(Stored records)
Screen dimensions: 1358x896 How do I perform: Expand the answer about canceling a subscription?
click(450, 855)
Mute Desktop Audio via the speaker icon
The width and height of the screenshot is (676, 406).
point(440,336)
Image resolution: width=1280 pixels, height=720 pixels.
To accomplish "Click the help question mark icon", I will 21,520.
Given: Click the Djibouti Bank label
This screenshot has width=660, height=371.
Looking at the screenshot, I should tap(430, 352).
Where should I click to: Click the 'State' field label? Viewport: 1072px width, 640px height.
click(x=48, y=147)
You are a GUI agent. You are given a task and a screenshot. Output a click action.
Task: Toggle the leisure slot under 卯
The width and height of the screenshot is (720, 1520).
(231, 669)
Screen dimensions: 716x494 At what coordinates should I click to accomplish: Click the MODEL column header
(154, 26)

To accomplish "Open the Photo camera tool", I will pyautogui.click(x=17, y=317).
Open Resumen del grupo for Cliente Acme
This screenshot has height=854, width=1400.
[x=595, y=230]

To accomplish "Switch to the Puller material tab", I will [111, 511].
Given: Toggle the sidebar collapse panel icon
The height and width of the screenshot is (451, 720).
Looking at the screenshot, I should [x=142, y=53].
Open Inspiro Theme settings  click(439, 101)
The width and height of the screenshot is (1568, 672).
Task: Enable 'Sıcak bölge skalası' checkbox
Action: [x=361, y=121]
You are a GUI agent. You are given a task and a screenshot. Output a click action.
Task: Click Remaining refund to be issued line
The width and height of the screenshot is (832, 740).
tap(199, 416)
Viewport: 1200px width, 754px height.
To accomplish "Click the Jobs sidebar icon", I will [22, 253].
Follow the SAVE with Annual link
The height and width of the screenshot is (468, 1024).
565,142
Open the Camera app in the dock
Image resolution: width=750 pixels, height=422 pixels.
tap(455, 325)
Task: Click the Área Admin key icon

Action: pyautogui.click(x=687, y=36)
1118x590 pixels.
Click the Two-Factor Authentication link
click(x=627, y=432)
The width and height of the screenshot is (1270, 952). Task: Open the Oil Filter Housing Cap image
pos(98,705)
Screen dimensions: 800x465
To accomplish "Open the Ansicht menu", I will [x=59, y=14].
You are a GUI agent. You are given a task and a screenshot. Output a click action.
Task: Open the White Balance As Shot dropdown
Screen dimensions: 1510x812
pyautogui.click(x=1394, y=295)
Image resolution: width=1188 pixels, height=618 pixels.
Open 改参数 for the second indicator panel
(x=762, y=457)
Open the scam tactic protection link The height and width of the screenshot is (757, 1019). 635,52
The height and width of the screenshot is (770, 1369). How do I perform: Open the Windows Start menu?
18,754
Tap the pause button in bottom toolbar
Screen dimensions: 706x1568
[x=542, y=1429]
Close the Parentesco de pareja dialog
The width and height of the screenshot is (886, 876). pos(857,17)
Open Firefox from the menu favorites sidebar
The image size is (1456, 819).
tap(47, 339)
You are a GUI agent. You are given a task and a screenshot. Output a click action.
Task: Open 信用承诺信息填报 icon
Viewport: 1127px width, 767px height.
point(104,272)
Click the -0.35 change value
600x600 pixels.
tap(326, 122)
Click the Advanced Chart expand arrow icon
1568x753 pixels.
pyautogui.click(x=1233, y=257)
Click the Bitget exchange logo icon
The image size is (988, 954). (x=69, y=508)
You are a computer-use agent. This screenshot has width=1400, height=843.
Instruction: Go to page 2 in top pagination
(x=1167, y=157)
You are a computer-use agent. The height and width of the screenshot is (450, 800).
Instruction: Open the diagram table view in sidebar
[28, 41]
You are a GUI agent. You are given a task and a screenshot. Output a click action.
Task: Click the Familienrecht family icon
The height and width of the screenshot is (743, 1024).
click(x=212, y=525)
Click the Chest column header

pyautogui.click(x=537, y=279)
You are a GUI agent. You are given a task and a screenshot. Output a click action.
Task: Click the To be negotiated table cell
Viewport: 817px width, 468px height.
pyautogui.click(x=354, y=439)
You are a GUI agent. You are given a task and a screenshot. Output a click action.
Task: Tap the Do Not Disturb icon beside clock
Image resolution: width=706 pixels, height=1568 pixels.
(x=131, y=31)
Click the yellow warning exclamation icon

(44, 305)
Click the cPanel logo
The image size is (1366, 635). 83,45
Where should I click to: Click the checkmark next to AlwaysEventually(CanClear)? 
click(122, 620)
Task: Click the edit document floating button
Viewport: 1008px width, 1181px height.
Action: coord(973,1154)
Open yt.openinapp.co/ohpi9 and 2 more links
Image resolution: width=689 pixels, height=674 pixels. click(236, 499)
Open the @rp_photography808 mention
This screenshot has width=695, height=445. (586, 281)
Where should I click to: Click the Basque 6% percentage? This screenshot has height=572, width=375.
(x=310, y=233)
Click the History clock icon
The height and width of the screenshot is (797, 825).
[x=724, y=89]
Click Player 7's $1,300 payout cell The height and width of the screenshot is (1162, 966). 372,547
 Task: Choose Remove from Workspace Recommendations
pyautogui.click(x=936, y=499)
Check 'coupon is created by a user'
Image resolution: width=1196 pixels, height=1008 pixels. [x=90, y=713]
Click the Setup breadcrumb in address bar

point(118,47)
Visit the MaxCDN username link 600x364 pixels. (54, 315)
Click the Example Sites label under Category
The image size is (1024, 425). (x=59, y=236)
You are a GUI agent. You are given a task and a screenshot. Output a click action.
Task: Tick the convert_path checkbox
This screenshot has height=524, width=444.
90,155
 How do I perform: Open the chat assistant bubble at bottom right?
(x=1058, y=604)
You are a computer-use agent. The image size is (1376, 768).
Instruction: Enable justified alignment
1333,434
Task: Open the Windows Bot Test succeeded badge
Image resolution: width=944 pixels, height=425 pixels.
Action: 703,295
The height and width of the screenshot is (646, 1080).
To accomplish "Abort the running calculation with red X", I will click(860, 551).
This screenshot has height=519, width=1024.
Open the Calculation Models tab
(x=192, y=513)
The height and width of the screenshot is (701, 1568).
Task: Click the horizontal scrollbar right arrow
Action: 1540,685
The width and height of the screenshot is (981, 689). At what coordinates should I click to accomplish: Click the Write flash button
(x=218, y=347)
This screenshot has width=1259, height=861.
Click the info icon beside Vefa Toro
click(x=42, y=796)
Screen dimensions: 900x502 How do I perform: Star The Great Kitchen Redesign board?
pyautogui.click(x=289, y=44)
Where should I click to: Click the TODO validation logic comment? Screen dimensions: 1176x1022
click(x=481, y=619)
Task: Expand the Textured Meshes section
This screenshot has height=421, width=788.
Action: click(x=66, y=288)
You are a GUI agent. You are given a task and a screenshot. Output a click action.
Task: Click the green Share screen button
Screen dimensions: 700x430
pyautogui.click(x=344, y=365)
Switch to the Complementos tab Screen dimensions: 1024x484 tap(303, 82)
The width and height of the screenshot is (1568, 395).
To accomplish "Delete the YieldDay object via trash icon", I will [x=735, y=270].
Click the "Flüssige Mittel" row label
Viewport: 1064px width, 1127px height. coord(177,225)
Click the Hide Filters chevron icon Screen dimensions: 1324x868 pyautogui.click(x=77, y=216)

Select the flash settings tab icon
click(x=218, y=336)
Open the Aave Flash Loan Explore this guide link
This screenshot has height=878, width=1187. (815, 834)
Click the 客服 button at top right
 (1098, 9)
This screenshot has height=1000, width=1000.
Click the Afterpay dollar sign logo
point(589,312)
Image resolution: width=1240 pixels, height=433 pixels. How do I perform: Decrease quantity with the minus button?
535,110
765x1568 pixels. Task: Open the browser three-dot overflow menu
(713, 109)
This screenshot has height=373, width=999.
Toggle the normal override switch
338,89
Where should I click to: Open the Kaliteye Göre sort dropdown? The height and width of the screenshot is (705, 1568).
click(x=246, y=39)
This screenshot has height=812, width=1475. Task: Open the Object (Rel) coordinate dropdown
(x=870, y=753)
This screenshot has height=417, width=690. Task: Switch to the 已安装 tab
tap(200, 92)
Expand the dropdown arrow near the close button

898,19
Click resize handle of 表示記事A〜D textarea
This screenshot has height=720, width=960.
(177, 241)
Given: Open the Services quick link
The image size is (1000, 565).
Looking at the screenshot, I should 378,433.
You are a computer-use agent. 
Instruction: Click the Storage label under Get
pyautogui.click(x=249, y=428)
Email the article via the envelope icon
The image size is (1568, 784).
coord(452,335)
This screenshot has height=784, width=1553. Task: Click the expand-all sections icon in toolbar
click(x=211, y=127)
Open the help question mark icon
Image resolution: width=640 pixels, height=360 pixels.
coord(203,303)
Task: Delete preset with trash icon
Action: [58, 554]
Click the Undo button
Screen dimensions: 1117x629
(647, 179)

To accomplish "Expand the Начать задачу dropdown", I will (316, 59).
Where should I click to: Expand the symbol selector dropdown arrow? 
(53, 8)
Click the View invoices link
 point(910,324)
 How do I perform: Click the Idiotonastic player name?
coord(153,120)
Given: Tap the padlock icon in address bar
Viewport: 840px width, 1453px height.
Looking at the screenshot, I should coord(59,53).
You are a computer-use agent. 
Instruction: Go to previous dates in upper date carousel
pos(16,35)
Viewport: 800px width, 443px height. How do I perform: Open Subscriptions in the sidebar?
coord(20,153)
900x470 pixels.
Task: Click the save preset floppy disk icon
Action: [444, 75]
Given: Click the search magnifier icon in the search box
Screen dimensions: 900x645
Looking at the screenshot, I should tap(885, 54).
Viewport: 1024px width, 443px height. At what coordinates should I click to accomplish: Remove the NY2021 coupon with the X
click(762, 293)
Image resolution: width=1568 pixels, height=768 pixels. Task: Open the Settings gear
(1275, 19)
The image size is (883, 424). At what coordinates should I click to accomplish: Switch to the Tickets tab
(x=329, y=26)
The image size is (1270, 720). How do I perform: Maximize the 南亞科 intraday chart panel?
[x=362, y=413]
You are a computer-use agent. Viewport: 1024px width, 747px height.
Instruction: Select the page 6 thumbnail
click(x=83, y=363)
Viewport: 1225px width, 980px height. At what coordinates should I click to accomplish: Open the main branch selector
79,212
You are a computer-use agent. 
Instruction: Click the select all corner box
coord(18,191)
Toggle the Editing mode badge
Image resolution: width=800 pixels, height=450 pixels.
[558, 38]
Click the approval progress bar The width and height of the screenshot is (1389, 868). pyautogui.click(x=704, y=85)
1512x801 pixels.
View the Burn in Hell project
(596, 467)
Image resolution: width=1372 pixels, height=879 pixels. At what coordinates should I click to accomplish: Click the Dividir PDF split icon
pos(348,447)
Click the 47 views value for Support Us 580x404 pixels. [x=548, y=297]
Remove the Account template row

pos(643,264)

What you have to do
Write only the number of lines in the data where the string "help" can be found.

Completed task
2